▶ **EXERCISE**:
From the data below, copy out every line in which the word "Teslimat" occurs.

Dataset entries
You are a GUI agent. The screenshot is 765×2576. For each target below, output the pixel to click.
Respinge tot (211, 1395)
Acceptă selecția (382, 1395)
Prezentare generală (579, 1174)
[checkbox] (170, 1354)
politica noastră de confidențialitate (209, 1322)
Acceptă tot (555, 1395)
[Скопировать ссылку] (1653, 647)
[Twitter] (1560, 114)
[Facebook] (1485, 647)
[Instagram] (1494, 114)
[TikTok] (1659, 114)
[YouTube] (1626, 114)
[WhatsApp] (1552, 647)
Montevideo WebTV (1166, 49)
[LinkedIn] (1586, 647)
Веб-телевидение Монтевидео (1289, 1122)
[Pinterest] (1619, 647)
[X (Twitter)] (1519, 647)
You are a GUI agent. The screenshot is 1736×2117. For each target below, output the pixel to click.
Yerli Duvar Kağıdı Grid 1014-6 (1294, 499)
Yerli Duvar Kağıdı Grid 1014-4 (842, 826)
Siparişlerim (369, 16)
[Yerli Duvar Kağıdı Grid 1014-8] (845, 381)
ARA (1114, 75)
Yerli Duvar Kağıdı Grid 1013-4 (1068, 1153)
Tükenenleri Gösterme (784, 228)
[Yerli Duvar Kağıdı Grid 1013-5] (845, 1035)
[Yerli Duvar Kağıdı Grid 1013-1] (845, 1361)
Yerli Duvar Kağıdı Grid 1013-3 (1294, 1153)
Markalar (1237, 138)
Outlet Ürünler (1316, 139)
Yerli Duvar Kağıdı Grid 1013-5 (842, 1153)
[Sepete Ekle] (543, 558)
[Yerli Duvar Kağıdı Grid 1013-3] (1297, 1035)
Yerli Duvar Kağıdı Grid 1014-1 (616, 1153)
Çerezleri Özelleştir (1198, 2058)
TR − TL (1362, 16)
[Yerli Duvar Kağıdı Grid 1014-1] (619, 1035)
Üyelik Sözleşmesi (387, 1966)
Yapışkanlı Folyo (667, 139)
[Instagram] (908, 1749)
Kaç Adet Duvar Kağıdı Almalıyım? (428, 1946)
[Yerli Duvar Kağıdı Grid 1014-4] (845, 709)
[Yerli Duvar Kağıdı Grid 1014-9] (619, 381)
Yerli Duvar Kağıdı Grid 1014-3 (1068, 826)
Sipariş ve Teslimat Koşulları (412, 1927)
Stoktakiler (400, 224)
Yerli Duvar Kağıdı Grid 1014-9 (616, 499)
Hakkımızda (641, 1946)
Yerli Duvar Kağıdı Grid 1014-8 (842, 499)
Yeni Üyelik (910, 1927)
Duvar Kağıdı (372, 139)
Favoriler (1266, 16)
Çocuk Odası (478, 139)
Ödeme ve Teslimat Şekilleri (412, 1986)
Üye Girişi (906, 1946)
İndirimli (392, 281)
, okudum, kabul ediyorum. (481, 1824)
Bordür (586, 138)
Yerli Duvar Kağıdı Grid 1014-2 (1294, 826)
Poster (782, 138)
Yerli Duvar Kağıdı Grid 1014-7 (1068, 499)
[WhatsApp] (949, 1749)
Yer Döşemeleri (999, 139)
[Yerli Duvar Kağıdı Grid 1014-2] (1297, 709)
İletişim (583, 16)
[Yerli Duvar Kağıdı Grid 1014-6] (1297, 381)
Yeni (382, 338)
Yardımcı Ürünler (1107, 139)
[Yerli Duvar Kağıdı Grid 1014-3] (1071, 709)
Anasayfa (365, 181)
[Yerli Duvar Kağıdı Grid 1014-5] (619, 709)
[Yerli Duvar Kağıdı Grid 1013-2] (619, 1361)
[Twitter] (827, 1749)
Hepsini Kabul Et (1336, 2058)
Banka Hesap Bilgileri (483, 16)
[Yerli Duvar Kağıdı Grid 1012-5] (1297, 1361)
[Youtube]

▶ **FINISHED EXERCISE**:
Sipariş ve Teslimat Koşulları (412, 1927)
Ödeme ve Teslimat Şekilleri (412, 1986)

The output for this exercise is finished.